### Work instructions:
Omit any picture, and return the remaining data exactly as written.

Input material Start Marker

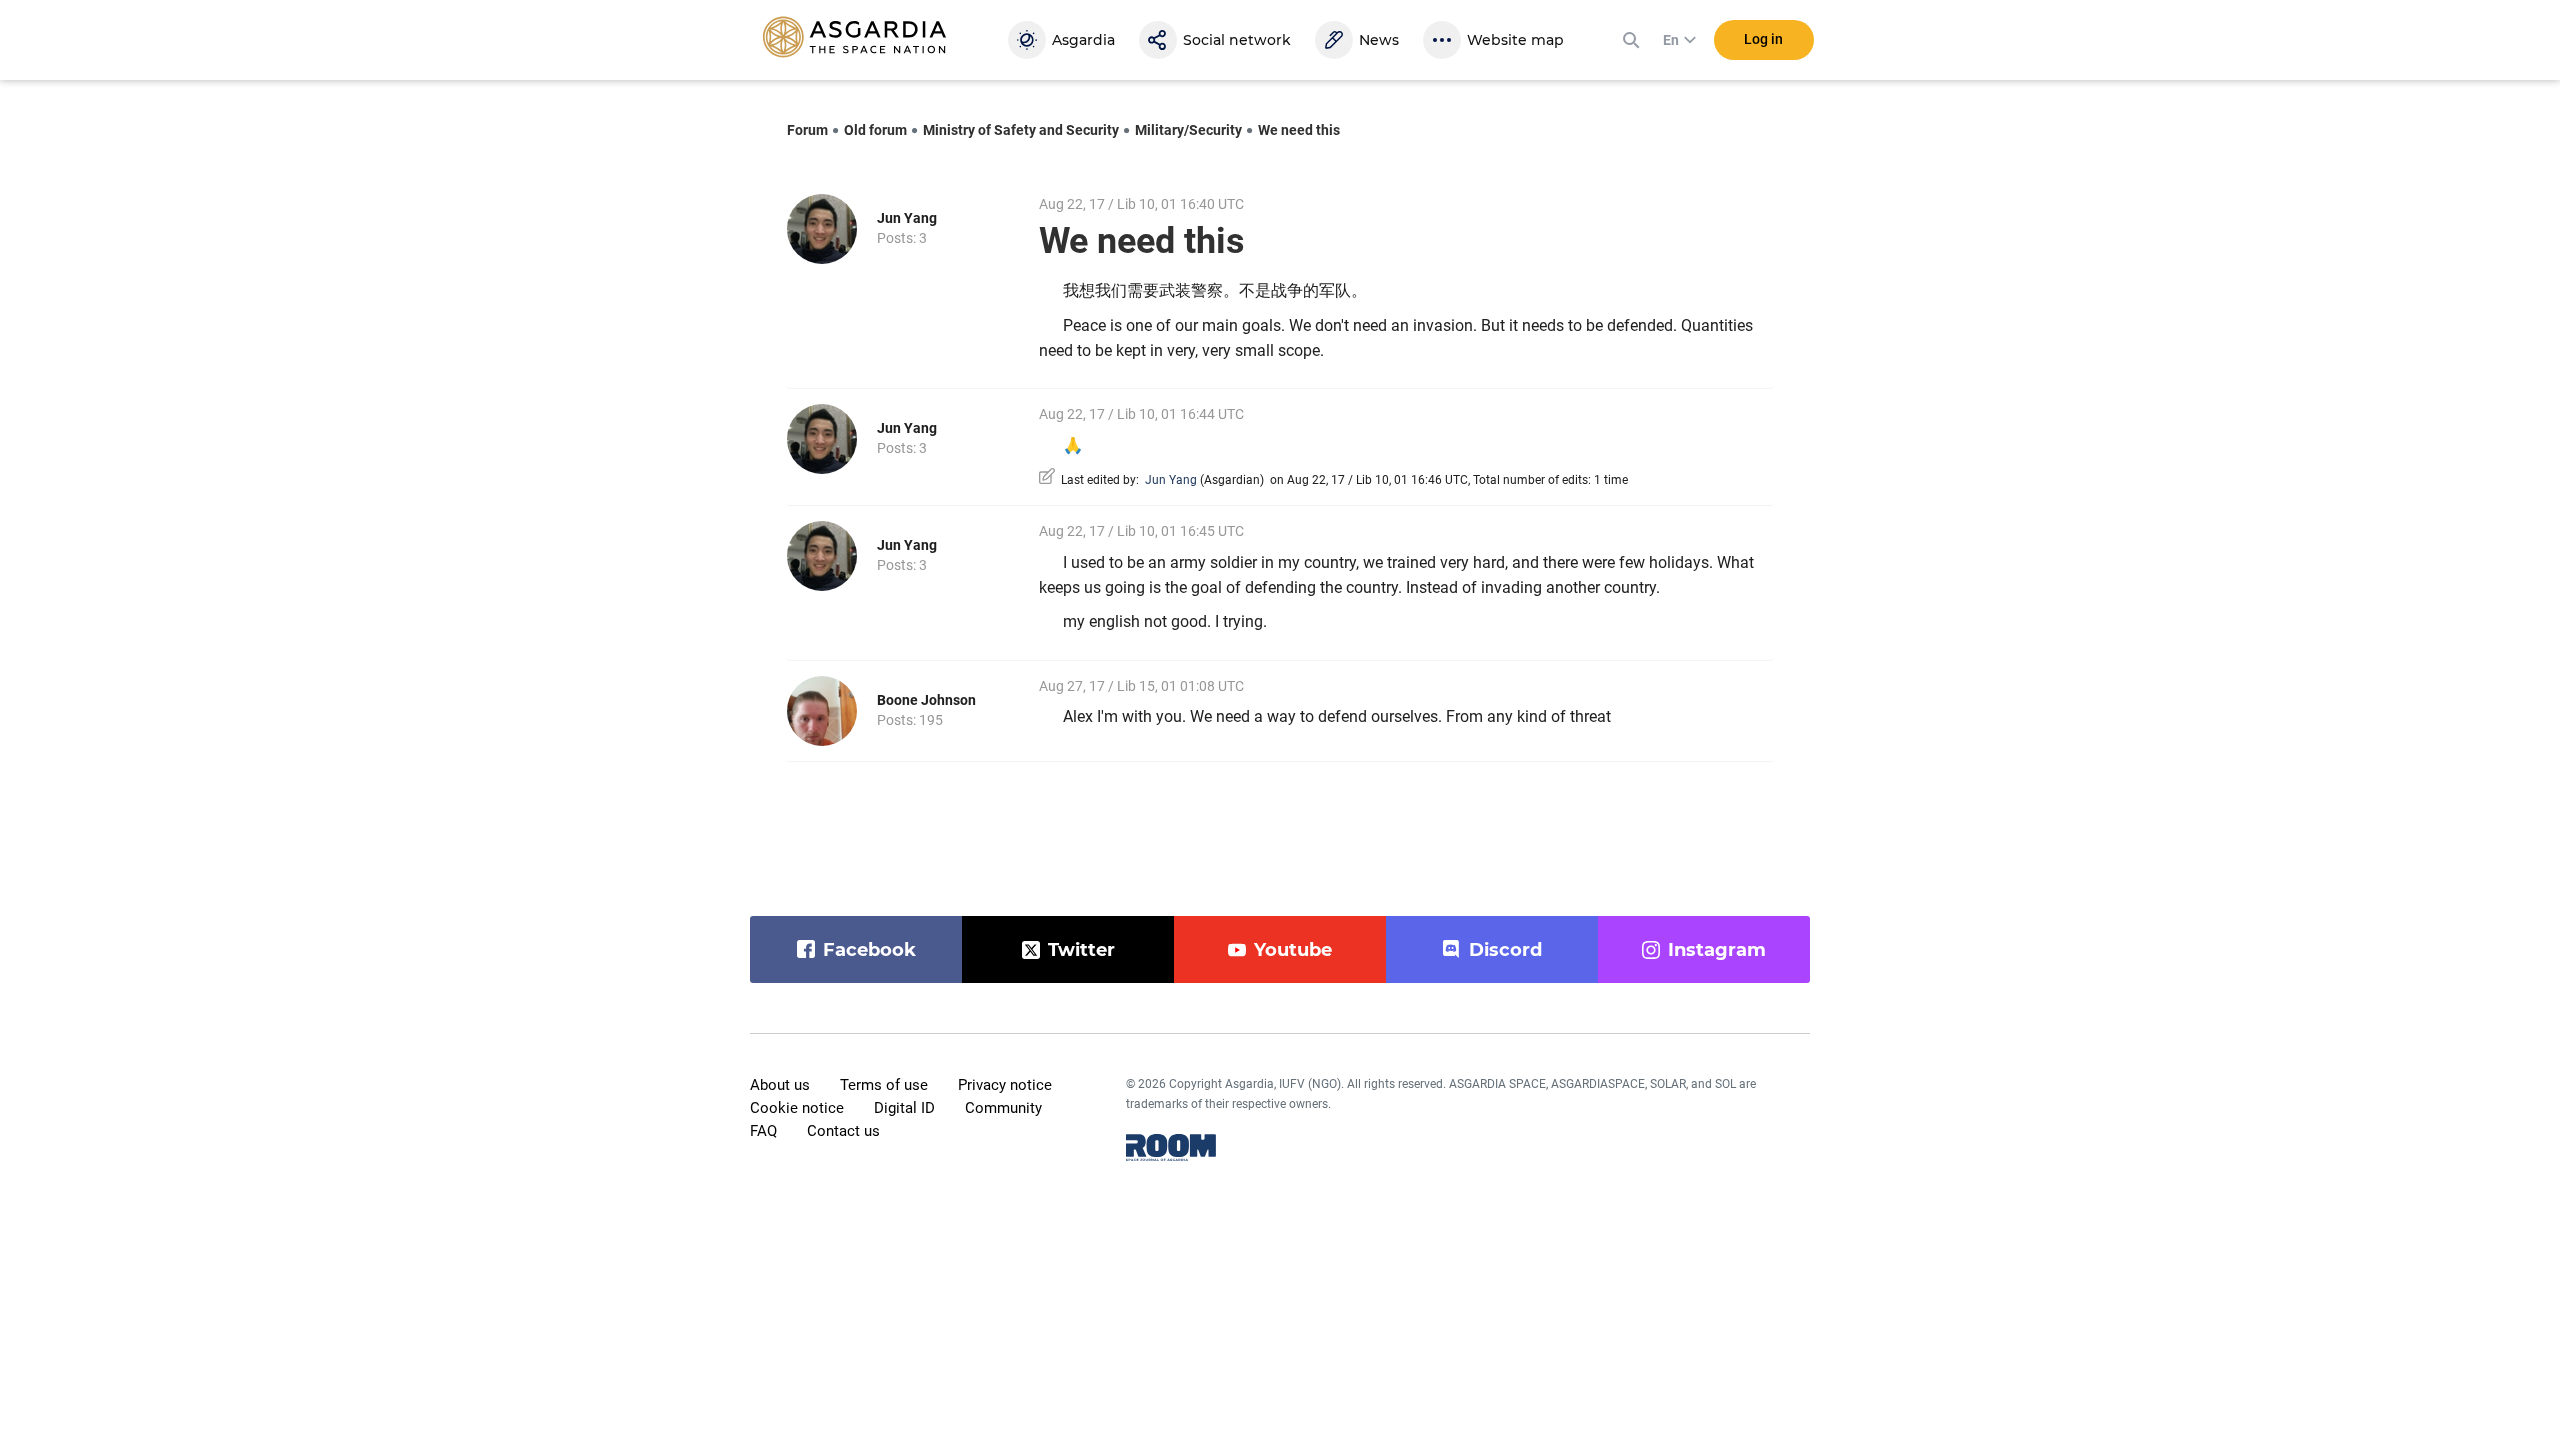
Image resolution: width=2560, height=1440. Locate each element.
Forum (807, 130)
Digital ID (904, 1108)
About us (780, 1085)
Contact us (843, 1131)
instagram (1717, 950)
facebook (869, 950)
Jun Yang (907, 218)
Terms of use (884, 1085)
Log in (1763, 39)
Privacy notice (1005, 1085)
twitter (1081, 950)
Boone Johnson (926, 700)
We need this (1299, 130)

Input material End Marker

### Your response:
Image resolution: width=2560, height=1440. Locate each element.
Forum (807, 130)
Digital ID (904, 1108)
About us (780, 1085)
Contact us (843, 1131)
instagram (1717, 950)
facebook (869, 950)
Jun Yang (907, 218)
Terms of use (884, 1085)
Log in (1763, 39)
Privacy notice (1005, 1085)
twitter (1081, 950)
Boone Johnson (926, 700)
We need this (1299, 130)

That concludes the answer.